What is the best way to solve the following optimization problem without blinding guessing values for $x,y$?
$$\begin{array}{ll} \text{maximize} & xy+(38-x)(32-y)\\ \text{subject to} & 1 \leq x, y \leq 37\\ & x, y \in \mathbb Z\end{array}$$
Usually I would try completing the square or using the AM-GM inequality, but both methods don't seem to work here. Help would be greatly appreciated. The question should be answered without using calculus.
On
I don't know of any methods beyond calculus to find the maximum of a function, but we can use calculas to show that this function doesn'thave a maximum:
First we need to calculate the partial derviatives of $$f(x,y)=xy+(38−x)(32−y)$$ which are:
\begin{align}\frac{\partial f}{\partial x}&=2(y-16)\\ \frac{\partial f}{\partial y} &=2(x-19)\end{align}
We find any stationary points by solving \begin{align}\frac{\partial f}{\partial x}&=0\\ 2(y-16)&=0\\ y&=16\\ \frac{\partial f}{\partial y} &=0\\ 2(x-19)&=0\\ x&=19\end{align}
So we can say that this function has one stationary point at $(19,16)$.

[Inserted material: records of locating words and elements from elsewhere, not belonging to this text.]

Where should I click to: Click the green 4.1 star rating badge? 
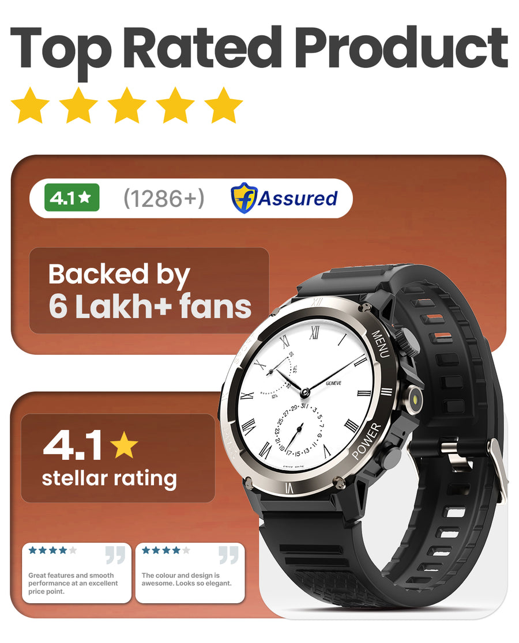(72, 198)
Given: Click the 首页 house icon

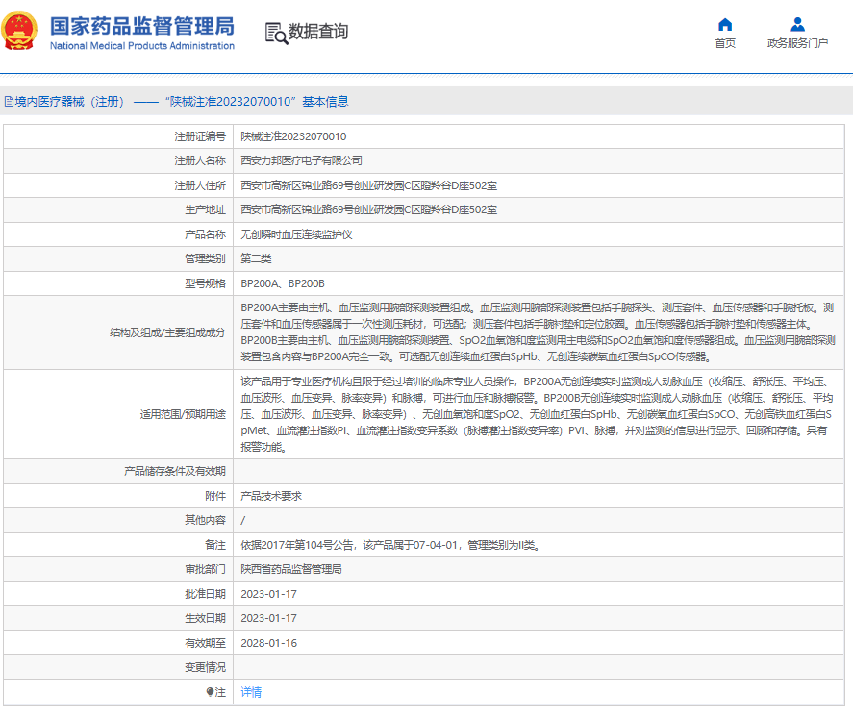Looking at the screenshot, I should tap(725, 24).
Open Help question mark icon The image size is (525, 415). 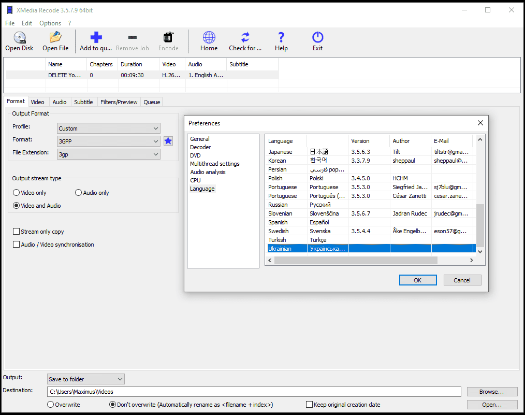[281, 38]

Now we need to classify this stationary point. To do this, we need to calculate the second derivatives of the function, which are:
\begin{align}\frac{\partial^2 f}{\partial x^2}&=\frac{\partial }{\partial x}(2(y-16))=0\\ \frac{\partial^2 f}{\partial y^2}&=\frac{\partial}{\partial y}(2(x-19))=0\\ \frac{\partial^2f}{\partial y\partial x}&=\frac{\partial }{\partial y}(2(y-16))=2\end{align}
Points are classified by first calculating
\begin{align}M=\frac{\partial^2 f}{\partial x^2}\times \frac{\partial^2 f}{\partial y^2} - \left(\frac{\partial^2f}{\partial y\partial x}\right)^2\end{align}
Then, if $M<0$ at $(a,b)$, then $(a,b)$ is a saddle point and if $M>0$ then $(a,b)$ is either a maximum or a minimum.
We have \begin{align}M&=\frac{\partial^2 f}{\partial x^2}\times \frac{\partial^2 f}{\partial y^2} - \left(\frac{\partial^2f}{\partial y\partial x}\right)^2\\ &=0\times 0-2^2\\ &=-4\end{align}
and therefore we can conclude that $(19,16)$ is a saddle point. As there was only one stationary point found, then we can conclude that this function does not have a maximum value. We can also see this if we plot the function.
Let us first relax the integrality constraints and optimize over the reals.
Note that the only 2nd order term in the objective function
$$f (x, y) := x y + (38-x)(32-y)$$
is the bilinear term $2 x y$. Hence, function $f$ is indefinite and, thus, the maximum should be attained at the boundary of the feasible region $[1,37] \times [1,37]$. Do note that the gradient of $f$ does vanish at $(x,y) = (19,16)$, which is in the interior of the feasible region $[1,37] \times [1,37]$, but that is a saddle point, not a maximum.
Evaluating $f$ on the line segment $\{ (x,1) \mid x \in [1,37] \}$, we obtain an affine function
$$f (x,1) = -30 x + 38 \cdot 31$$
Evaluating $f$ on the other $3$ line segments that form the boundary of $[1,37] \times [1,37]$, we also obtain affine functions. We then conclude that the maximum is attained at one of the $4$ vertices.
$$f (1,1) = 1148 \qquad\qquad f (1,37) = -148 \qquad\qquad f (37,1) = 68 \qquad\qquad \color{blue}{f (37,37) = 1364}$$
Thus, the maximum is $1364$, which is attained at $(x,y) = (37,37)$. Since this is a pair of integers, this is the solution over the integers, too.